«Je suis triste et j'ai peur.» Jean-Bernard Devilmé, 37 ans, est encore sous le choc; il doit être expulsé aujourd'hui vers Haïti, un pays qu'il a quitté il y a près d'un quart de siècle. Ses quatre enfants et sa femme, tous canadiens, sont effondrés.

«Je n'ai pas fait de violence sur personne, je n'ai pas d'armes à feu, je ne vends pas de drogue, je ne suis pas criminalisé... Je me disais que c'était impossible.»

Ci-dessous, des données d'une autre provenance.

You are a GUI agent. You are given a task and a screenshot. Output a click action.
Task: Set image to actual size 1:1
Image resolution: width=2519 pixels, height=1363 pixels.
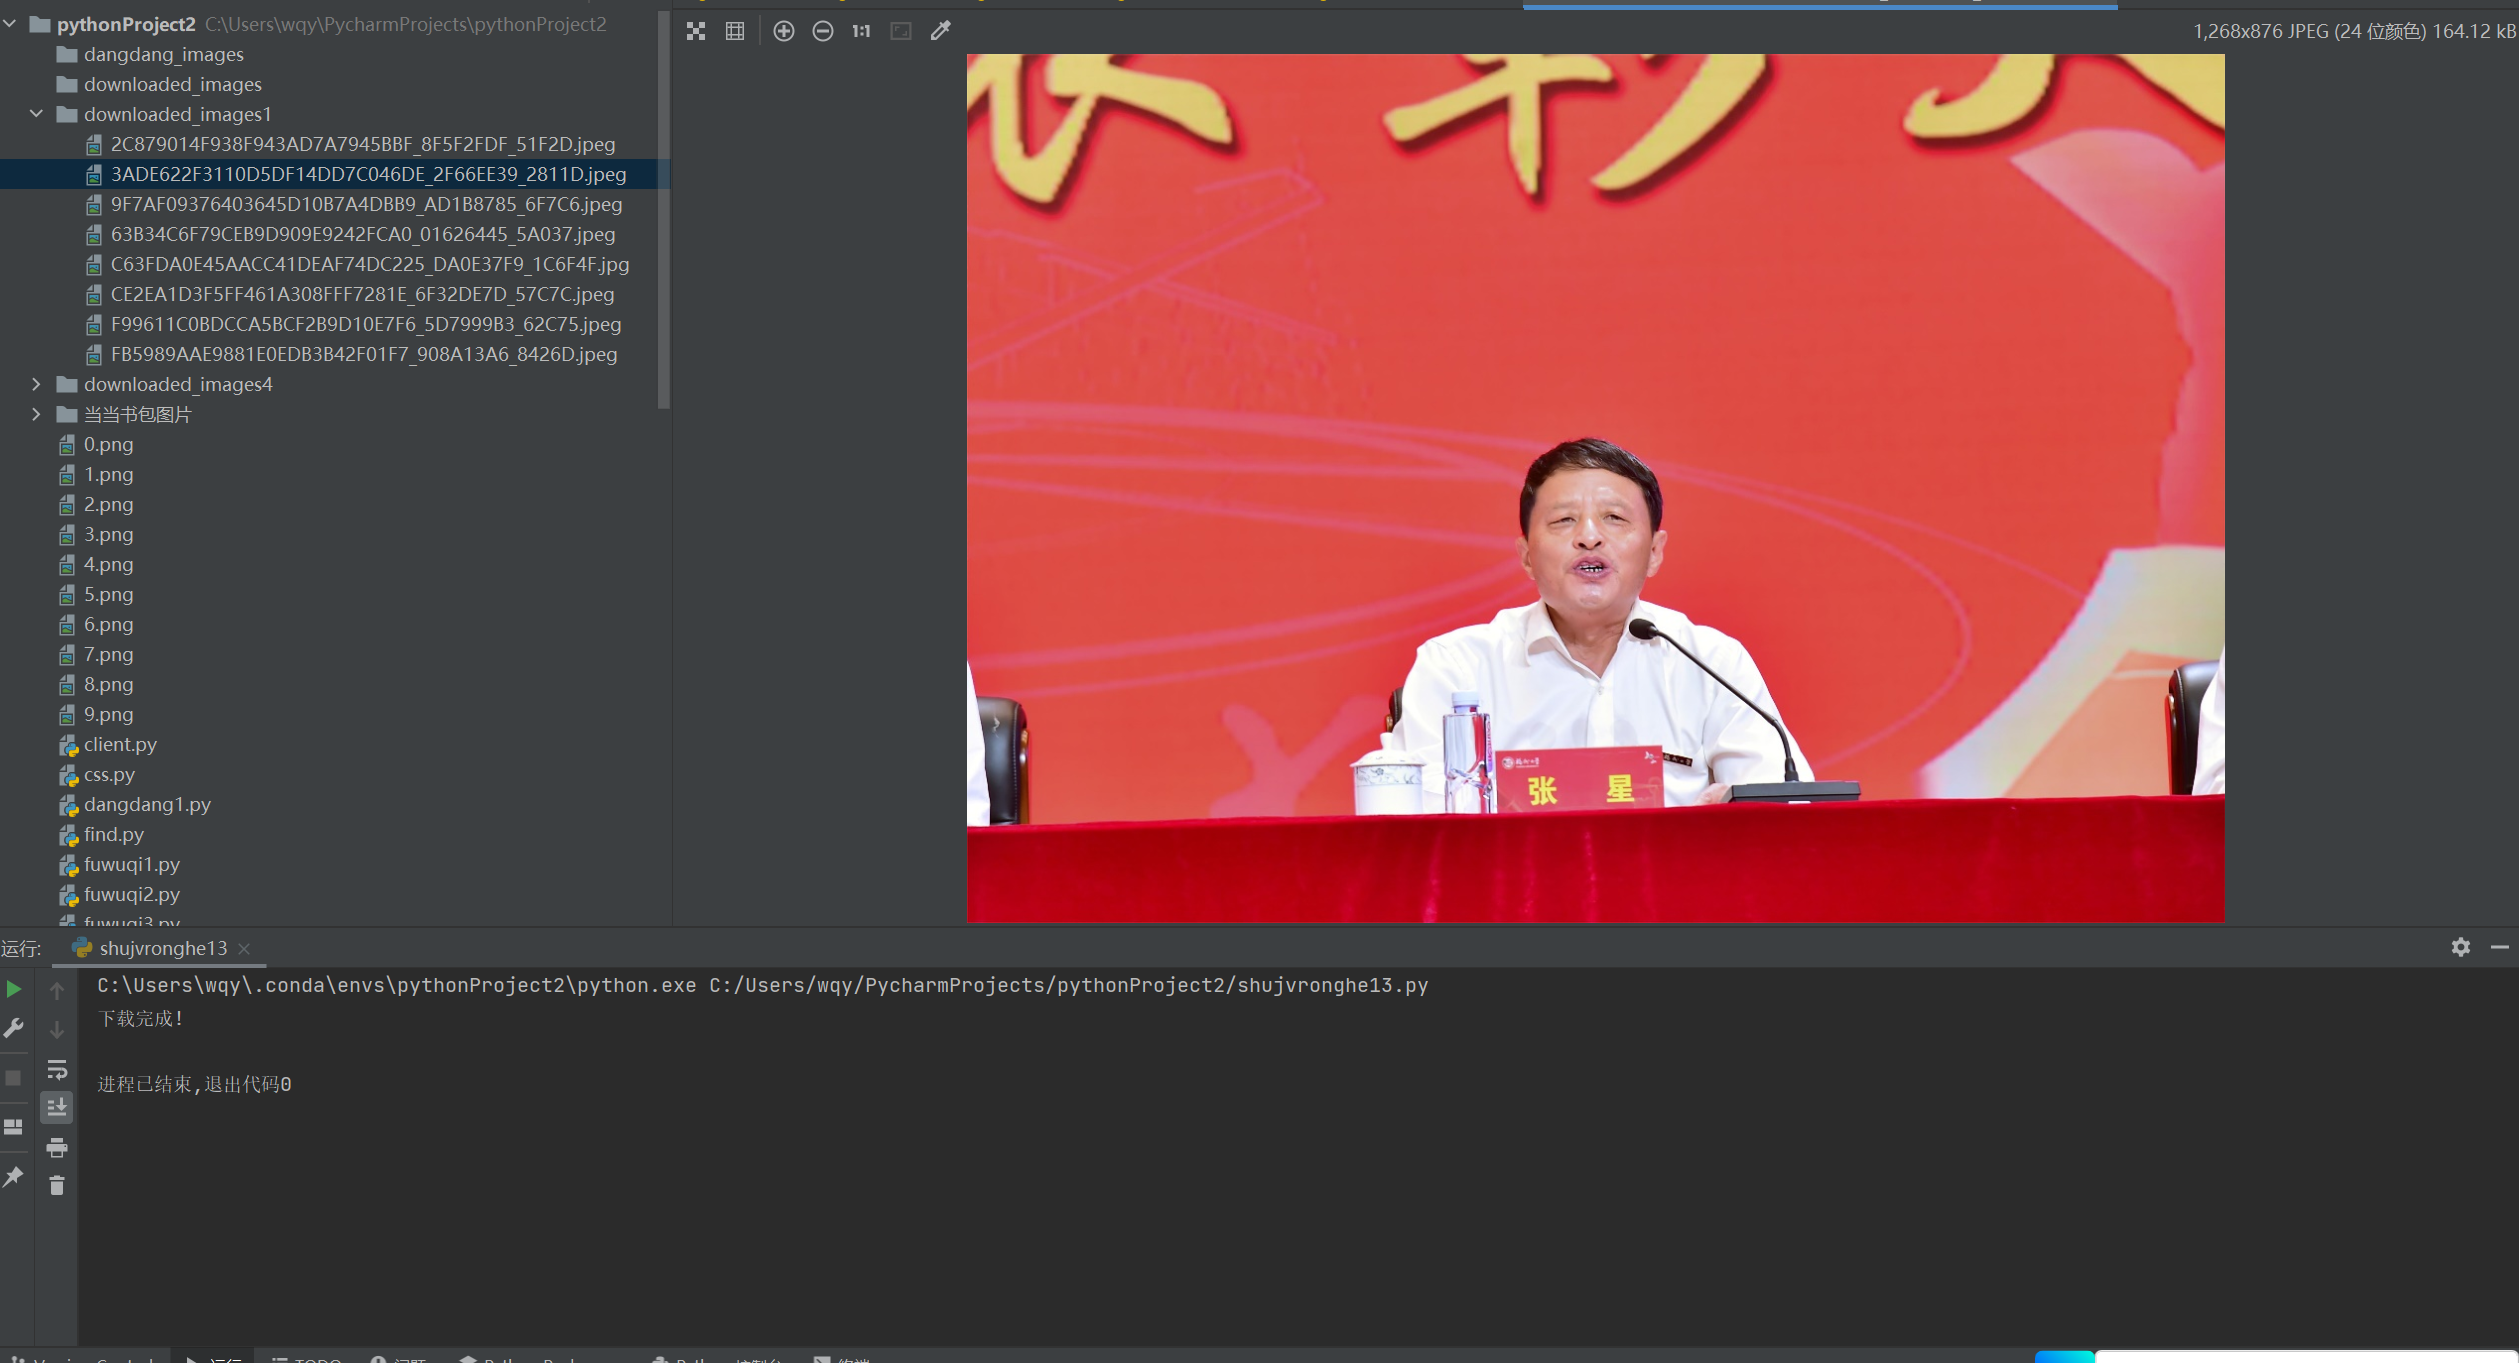pos(861,31)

Nulle trace de colère chez cet homme qui parle posément. Mais beaucoup d'incompréhension.

Son casier judiciaire n'est pas vierge; il a commis plusieurs infractions jusqu'au début des années 2000, mais ces délits sont mineurs et ses condamnations n'ont jamais excédé des paiements d'amende.

S'il a été interdit de territoire en 2003, il n'avait jamais fait l'objet de mesures de renvoi. Dès 2004, le Canada a limité ses renvois vers Haïti aux cas de criminalité, de danger pour la société et d'atteinte aux droits de l'homme.

Au lendemain du séisme du 12 janvier 2010, le Canada a également suspendu ces types de renvois, qui n'ont repris qu'au printemps dernier, sans annonce officielle. Depuis, 61 personnes ont été renvoyées, selon l'Agence des services frontaliers (AFSC).

Mais malgré l'interdiction, la vie de Jean-Bernard Devilmé a continué.

«Il ne s'est jamais caché, il y avait un moratoire», dit son avocate, Marie-Hélène Giroux.

Père de quatre enfants

M. Devilmé est père de quatre enfants, aujourd'hui âgés de 10 à 15 ans. Il est séparé de leur mère, mais est resté proche d'eux et, surtout, leur verse une aide alimentaire indispensable, selon son ex-conjointe.

Il s'est stabilisé, travaille dans la construction pour le même employeur depuis plusieurs années. Il mène une vie rangée avec sa femme, qu'il fréquente depuis huit ans.

«Je travaille tous les matins à 4h. Je ne sors même pas dans les bars, je vais seulement au restaurant ou au cinéma», dit-il.

Il pensait avoir payé sa dette jusqu'à ce qu'il apprenne, en novembre dernier, son renvoi, fixé à quelques jours seulement de Noël.

«C'est impossible! Je suis installé ici tellement confortablement... Je serais prêt à vivre avec n'importe quelle condition, pour qu'au moins on me laisse avec ma femme et mes enfants.»

Il secoue la tête, incrédule. «Si j'avais fait quelque chose de pas correct, je comprendrais. Mais là, je ne comprends pas.»

Vivre en Haïti? Ce n'est même pas une question, répond-il. Ses souvenirs de son pays natal se limitent aux tours de vélo qu'il faisait près de chez lui. Il avait 13 ans quand sa famille s'est installée aux États-Unis; ses parents y vivent toujours avec son plus jeune frère. Il est devenu résidant américain avant d'arriver au Canada, en 2001.

Détention

Jean-Bernard Devilmé ne sait toujours pas ce qui l'attend aujourd'hui, une fois qu'il se sera rendu à la frontière américaine. Sans titre de séjour américain valide, il sera expulsé vers Haïti, pays toujours en reconstruction, et passera plusieurs semaines en détention, comme le font là-bas tous les ressortissants ramenés après une expulsion.

«C'est un traitement épouvantable pour ceux qui sont expulsés, dit son avocate. Et une fois qu'ils sont passés en prison, ils espèrent survivre.»

«Être incarcéré avec des mercenaires, en plus des risques de maladie... Oui, j'ai très peur», dit M. Devilmé. À ces mots, sa femme, qui l'accompagne quand nous le rencontrons, ne parvient plus à retenir ses larmes, et quitte la pièce.

«Je m'inquiète encore plus pour elle que pour moi», se désole M. Devilmé.

Une demande de résidence permanente pour motifs humanitaires et réunification familiale a été demandée. Mais le traitement de ce genre de demande, dont le résultat n'a rien de garanti, s'étale sur plus d'une année.

Son dossier de résidence est accompagné de lettres et témoignages de ses proches. Parmi eux, ses enfants.

«Sans père, je serai triste, car tout le monde a besoin d'un père. S'il part, je vais m'ennuyer à mort, mais il restera toujours dans ma tête, écrit son fils de 12 ans. Gardez mon père au Canada s'il vous plaît.»

Jean-Bernard Devilmé se sent pris au dépourvu. «Je prie beaucoup le Bon Dieu. Si je n'y croyais pas, je ne pourrais pas te parler», dit-il.